Tarnish
intransitive verb (metal)
• to lose its luster or discolour due to exposure to the air.
noun or transitive verb (reputation)
• to taint
Troye's a fucking idiot. It hits him as he's sitting in Connor's car, curling his hands against the heat blowing his way and gnawing on his lower lip as the five o'clock radio remixes permeate the air. It hits him again as he's stepping out of the vehicle and into a frigid parking garage, abrading his feet against the damp concrete while Connor grabs a textbook from the backseat and turns his key in the door. It hits him for the third and final time as he's stepping into an apartment he's been in before, felt like damaged goods in before, ran out of like a coward before. This time, the feeling sticks.
"Do you want coffee?" Connor inquires hesitantly when the door fastens shut behind them in a reflection of dreaded finality, Troye's window to escape unscathed gone in a single instant. It's far too reminiscent of a time that might as well have been yesterday for how vivid it stretches into Troye's thoughts, the same exact question followed by the same exact movements echoing like a nightmare he never wants to relive. Troye has a lot of those, admittedly.
So this time instead of turning down the proffered drink like he would have, Troye twitches his lips and agrees. "Yeah, that'd be cool. Thanks."

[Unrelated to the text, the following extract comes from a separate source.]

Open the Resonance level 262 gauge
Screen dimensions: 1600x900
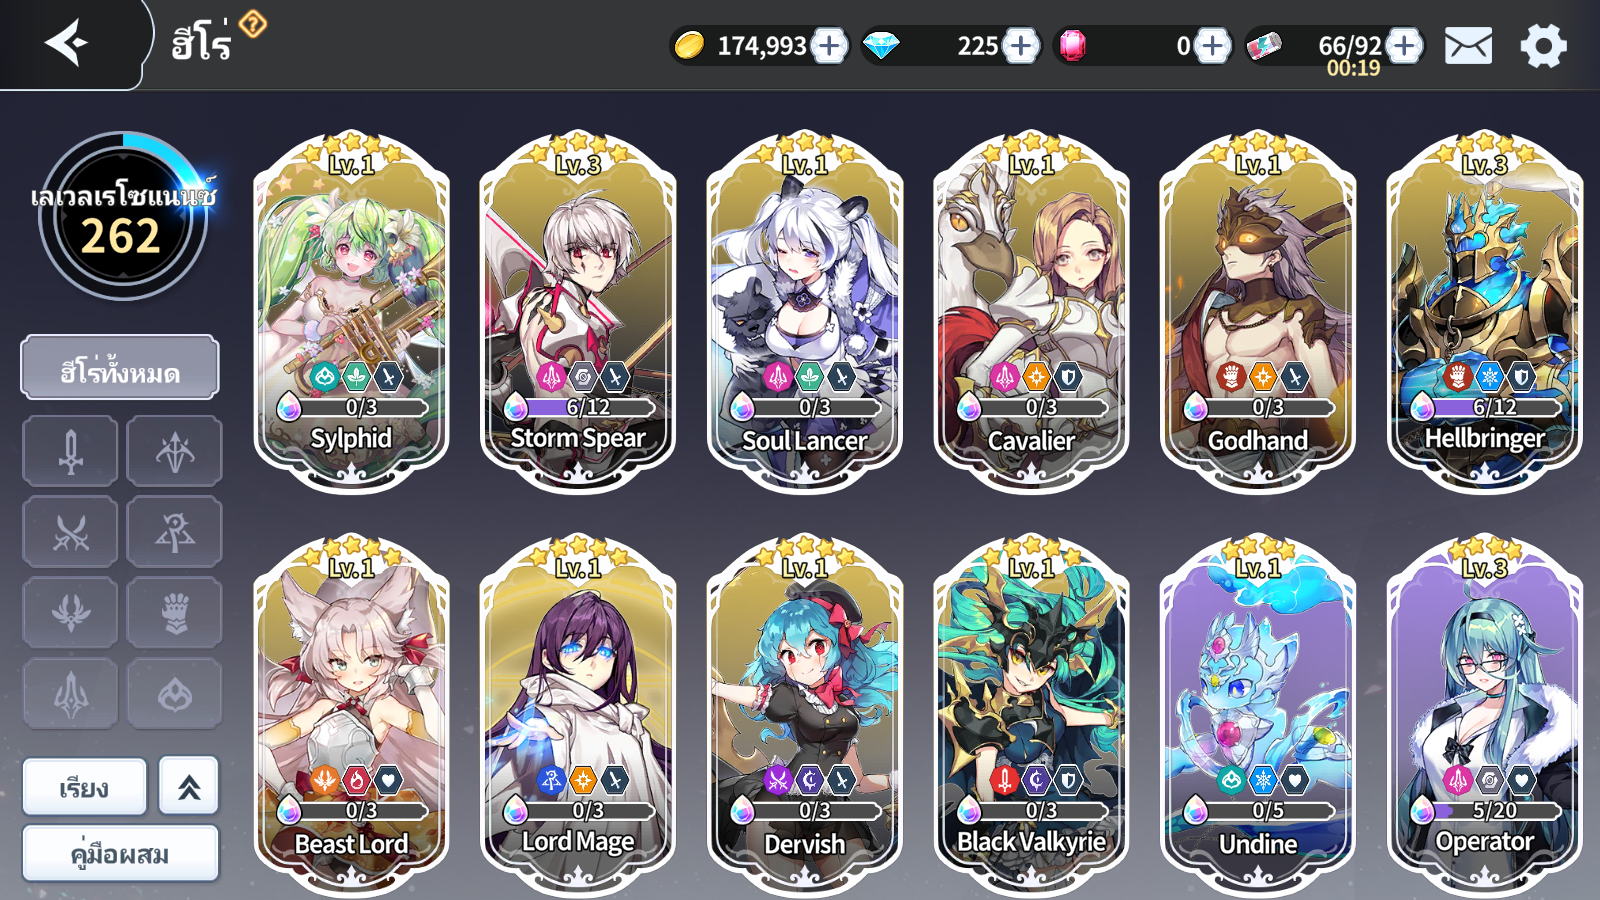click(123, 216)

Connor quirks his own lips up in response, small and secretly pleased in an entirely obvious way.
They don't really speak as Connor brews the coffee for them, settling into silence that isn't comfortable but isn't necessarily uncomfortable, either. It's a tightrope suspended in the air between them, just waiting for one of them to take a leap of faith and try to cross before the slowly fraying ends snap apart.
Troye sucks in deep breaths, slowly slipping off his shoes and leaving them in neighbour to Connor's. His hands are quaking in gentle reflections of the earthquake that could so easily rip Connor's glass house from him, and he stares down at them for longer than he probably should. His nails are shambled reflections of a life that doesn't belong here in this part of the city, in this expensive complex, in this exorbitant apartment, and his knuckles are cracked and calloused and his fingers are dry and calloused and his palms are scarred and calloused and everything is calloused because Troye has never had a day where he didn't fall asleep sore and aching and so exhausted from the adamantine chains of hardship the world has tethered him with.
He takes another breath just as Connor maneuvers his way to the mugs.
"Do you want milk or anything?" he asks, unsuccessfully chopping Troye's spiraling thoughts to haywire shreds.
"No," Troye replies because milk is expensive and so is sugar and Connor can probably afford it but Troye vindictively wishes he couldn't. He locks his eyes on his bare feet against the tiled kitchen floor, refusing to tear them back to the boy barely two meters away.
His toenails aren't any better off than his fingernails, though at least they haven't been ripped so short they're scabbing over where they've bled. There's dirt caked in the crevices and climbing up his ankles, swooping under the legs of his jeans where the trails disappear, duly reminding him that he needs to see if Dan or that lady at the end of the road has an extra pair of socks for the winter.
A stripe of panic coats his wind-bitten flesh and suddenly he's terrified that he's tracking dirt through Connor's nice apartment. It doesn't matter that he's barely taken three steps inside, that the dirt is thin and deep in his skin, that Connor's floor most likely already has specks of dirt tracked throughout it. All that matters is that the sensation from the last time he was here is back and it feels like he's choking, like he's suffocating, like all the air in the room has been poisoned by his filth and-
Connor whirls, handing him a mug of hot java with a blinding grin. Troye's responding smile is thin and shaky and it feels more than a little uncomfortable stretching his panicked features into something of a lie, but he accepts the cup with shaky hands and a feeling like he needs to flee.
And then-
And then Connor turns back to grab his own cup and he drops it, he drops it and it smashes across the kitchen tiles with a loud crash and coffee and glass are everywhere and Connor looks absolutely mortified blinking down at the mess and-
And suddenly Troye doesn't feel like he's sullying the nice apartment. He even feels almost welcome here, like maybe this is where he could spend the coldest days of the year and not worry about being thrown out or shoved down.
He snorts, prodding at a piece of broken glass with a careful toe. "Smooth," he comments dryly, hints of amusement playing across his lightened features.
Connor shoves him. "Smooth is still my middle name, asshole."